Lawrence A. Davis Sr., PhD

University President | Class of 1996

Lawrence A. Davis, Sr., served as president of Arkansas Agricultural, Mechanical, and Normal College (AM&N) in Pine Bluff, Arkansas, from 1943 until his resignation in 1973. During his tenure, he oversaw the school’s 1972 transition from college to university status as part of the University of Arkansas System. The merger entailed a name change to the University of Arkansas at Pine Bluff (UAPB). During his tenure, Davis, whom Pine Bluff residents and students at AM&N affectionately called “Prexy,” was among the most prominent heads of a historically black college (HBC) in the country.
Lawrence Arnette Davis, an only child, was born on July 4, 1914, in McCrory, Arkansas, to Virgil Davis and Prawnee Davis. For most of his childhood, he lived with his maternal grandmother, Emma Janie Brown. He attended public schools in McCrory until eighth grade, when he went to Pine Bluff to attend Merrill High School. He graduated as valedictorian in 1933.
Davis attended AM&N and graduated magna cum laude in 1937 with a bachelor’s degree in English. After his graduation, the college employed him as a teacher, registrar, and cashier until he left in 1939 to pursue graduate studies at the University of Kansas in Lawrence. After completing a Master of Arts in English, he returned to Pine Bluff and resumed his employment as registrar at AM&N. He advanced rapidly to become assistant to college president John Brown Watson and then to become dean of administration.
After Watson’s death, Davis was a member of a three-person committee that headed the college until Davis was chosen as president in 1943. At only twenty-nine years of age, he became the youngest college president in the country. The U.S. was engaged in World War II at the time, and consequently student enrollment was low. After the war, Davis oversaw record growth; enrollment reached 2,200 by the 1948–49 term.
Davis married Rachel L. Johnson of Prescott, Arkansas; they had four children, including Lawrence A. Davis, Jr., who served as chancellor of UAPB from 1991 to 2012.
The national African-American press took notice of the elder Davis’s rapid rise to the presidency at AM&N and of the school’s achievements during his administration, including gaining accreditation from the North Central Association of Colleges and Secondary Schools as a four-year college in 1950 and a $1.5 million building program that expanded the campus’s physical plant. Davis completed a doctorate in educational administration at the University of Arkansas (U of A) at Fayetteville in 1960.
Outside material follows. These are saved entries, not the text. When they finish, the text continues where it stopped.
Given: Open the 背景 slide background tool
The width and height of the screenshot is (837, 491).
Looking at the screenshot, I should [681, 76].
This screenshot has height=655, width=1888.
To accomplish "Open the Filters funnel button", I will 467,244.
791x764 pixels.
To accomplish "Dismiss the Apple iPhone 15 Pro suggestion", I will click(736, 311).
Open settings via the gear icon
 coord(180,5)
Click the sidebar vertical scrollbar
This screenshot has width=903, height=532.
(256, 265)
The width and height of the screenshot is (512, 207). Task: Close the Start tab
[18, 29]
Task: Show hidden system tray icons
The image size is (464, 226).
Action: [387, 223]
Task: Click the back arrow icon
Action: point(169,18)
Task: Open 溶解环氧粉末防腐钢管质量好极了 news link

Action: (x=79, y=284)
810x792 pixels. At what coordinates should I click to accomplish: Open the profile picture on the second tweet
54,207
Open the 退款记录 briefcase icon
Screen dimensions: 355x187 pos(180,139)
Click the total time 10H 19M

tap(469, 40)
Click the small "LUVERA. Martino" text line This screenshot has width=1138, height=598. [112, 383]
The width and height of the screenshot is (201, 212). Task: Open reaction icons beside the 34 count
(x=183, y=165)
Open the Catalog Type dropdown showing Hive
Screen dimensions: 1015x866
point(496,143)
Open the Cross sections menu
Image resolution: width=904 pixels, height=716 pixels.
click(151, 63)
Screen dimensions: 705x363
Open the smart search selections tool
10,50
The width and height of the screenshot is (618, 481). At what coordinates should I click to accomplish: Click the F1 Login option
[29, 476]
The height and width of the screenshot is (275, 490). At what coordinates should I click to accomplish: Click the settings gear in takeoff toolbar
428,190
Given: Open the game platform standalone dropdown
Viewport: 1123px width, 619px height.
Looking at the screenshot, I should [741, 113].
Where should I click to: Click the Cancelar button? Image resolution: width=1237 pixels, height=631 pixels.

The 1960s marked a difficult time for the heads of HBCs, who had to strategically navigate the civil rights movement and student activism without angering political leaders who ultimately set funding for their colleges. Davis’s selection of Dr. Martin Luther King, Jr., as commencement speaker in 1958 upset a number of Arkansas legislators. The following year, legislators gave Davis a chilly reception when he lobbied for AM&N’s funding, and they cut the college’s appropriation. Perhaps because of that experience, when some students joined the Student Nonviolent Coordinating Committee (SNCC) in 1963 and participated in demonstrations, Davis expelled several of them.
Davis was chancellor when a merger was proposed for AM&N to join the University of Arkansas System. This period was a major ordeal, in that students, alumni, and African Americans statewide opposed the merger because they feared the merger meant the institution would lose its unique identity. Despite the fact that Davis was widely criticized by supporters and opponents of the action, the merger went forward and he remained as the first chancellor of UAPB.
After a year as chancellor, Davis resigned and took a position at the R. R. Moton Foundation in New York City for one year. He then returned to higher education as president of Laney College, a two-year institution in Oakland, California, from 1974 to 1982. He spent his retirement years in California.
Davis died on June 5, 2004, and is buried in Pine Bluff. His many awards and accolades included honorary doctorates from two HBCs: Lane College in 1948 and Morehouse College in 1950.